In the majority of GP lesions with secondary FOG, DaT imaging is not performed, resulting in lack of information on SDD. In a recent study, FOG was a complication of venous congestion in the GP caused by an arteriovenous fistula (AVF), and SDD was confirmed using DaT imaging.^{Reference Shahar, Gadoth, Nossek, Giladi, Ram and Maimon6} FOG was ameliorated after resolution of GP congestion by AVF embolization. Furthermore, DBS of d-GPi was effective in a few PD patients with FOG.^{Reference Katayama, Kasai, Oshima, Fukaya and Yamamoto7} These studies demonstrated the roles of GP and SDD in FOG. In the two patients reported in our study, the GP lesions crossed the boundary between the d-GPi and v-GPi and remained asymptomatic for many years; FOG eventually developed with emergence of SDD. Thus, both GP dysfunction and SDD are important in development of FOG.

The cause of SDD remains speculative. Concomitant presynaptic involvement from onset of carbon monoxide poisoning has been described but is not applicable to delayed FOG.^{Reference Rissanen, Paavilainen, Virta, Marttila, Rinne and Airas8} Retrograde degeneration of the putamen secondary to GP damage is possible but has been only observed in animal experiments.^{Reference Chung and Hassler9} Because SDD was asymmetric, and pallidal lesions were fairly symmetric, an additional disease process causing SDD can be assumed. Neurodegenerative disorders affecting the pre- and/or postsynaptic nigrostriatal pathways, such as progressive supranuclear palsy, could be the cause based on poor levodopa responsiveness, progressive clinical evolution, and additional neurologic features such as cognitive decline.^{Reference Fasano, Baldari and Di Giuda10} Although pathologic confirmation is needed to determine the cause of SDD, it is difficult to exclude the contribution of preexisting GP necrosis to later pathologic processes, resulting in FOG.

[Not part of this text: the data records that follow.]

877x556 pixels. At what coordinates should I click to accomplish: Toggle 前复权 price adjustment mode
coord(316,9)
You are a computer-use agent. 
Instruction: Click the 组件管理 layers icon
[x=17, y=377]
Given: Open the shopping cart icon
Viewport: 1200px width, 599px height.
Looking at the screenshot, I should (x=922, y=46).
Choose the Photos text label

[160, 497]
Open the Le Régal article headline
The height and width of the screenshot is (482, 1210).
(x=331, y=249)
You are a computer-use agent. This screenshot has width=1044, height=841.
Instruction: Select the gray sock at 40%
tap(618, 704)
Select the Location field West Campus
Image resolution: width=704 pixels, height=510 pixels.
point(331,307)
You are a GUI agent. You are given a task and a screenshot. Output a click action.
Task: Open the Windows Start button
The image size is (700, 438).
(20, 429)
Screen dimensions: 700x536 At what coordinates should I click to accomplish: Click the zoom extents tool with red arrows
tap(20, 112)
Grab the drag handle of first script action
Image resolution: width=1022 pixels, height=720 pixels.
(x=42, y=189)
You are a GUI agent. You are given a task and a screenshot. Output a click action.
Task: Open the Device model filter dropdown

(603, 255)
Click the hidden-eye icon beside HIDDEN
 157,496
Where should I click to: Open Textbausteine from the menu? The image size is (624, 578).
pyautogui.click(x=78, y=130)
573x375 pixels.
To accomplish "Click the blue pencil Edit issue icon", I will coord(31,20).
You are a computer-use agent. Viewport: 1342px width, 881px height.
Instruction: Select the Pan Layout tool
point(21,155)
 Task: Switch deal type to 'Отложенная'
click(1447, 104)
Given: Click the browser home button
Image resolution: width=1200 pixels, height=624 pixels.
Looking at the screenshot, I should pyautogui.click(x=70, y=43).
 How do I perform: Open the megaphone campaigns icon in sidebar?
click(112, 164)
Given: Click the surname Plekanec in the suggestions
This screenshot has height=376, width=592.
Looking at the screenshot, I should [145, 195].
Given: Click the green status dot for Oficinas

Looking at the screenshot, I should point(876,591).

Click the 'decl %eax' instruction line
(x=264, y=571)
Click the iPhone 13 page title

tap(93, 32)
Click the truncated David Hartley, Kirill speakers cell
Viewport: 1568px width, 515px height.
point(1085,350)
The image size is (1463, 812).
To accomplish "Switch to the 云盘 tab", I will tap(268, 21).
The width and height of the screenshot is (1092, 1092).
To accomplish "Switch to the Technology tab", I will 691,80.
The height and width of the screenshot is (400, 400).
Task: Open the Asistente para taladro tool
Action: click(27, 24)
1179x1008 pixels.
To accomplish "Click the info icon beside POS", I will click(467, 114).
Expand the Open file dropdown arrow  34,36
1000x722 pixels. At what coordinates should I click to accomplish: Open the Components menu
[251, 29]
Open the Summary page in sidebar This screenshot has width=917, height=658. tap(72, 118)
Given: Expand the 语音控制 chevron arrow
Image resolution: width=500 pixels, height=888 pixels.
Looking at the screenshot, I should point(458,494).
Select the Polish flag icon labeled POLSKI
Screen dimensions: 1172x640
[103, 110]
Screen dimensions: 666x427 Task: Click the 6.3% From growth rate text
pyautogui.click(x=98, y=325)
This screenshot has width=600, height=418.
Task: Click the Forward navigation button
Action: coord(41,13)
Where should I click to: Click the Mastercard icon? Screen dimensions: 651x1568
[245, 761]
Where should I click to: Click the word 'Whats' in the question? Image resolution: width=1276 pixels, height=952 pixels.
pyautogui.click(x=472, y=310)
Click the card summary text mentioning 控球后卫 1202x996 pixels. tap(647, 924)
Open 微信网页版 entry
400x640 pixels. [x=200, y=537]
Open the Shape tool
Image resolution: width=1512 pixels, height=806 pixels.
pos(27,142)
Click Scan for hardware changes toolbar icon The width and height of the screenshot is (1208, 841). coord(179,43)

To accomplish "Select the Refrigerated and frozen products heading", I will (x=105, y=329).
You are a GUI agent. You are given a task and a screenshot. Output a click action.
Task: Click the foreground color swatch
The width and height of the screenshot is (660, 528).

In summary, a protracted clinical course over 18 years consisting of pallidal damage (the first “hit”) and a second “hit” of SDD likely resulted in FOG. Since previous cases also involved two “hits” similar to our cases, essential features of the cases could be formulated into a hypothesis that a dual “hit” is necessary for development of FOG related to GP. Although the pathologic cause of SDD requires further study, this unusual combination is informative regarding the pathogenesis of FOG and warrants further investigation.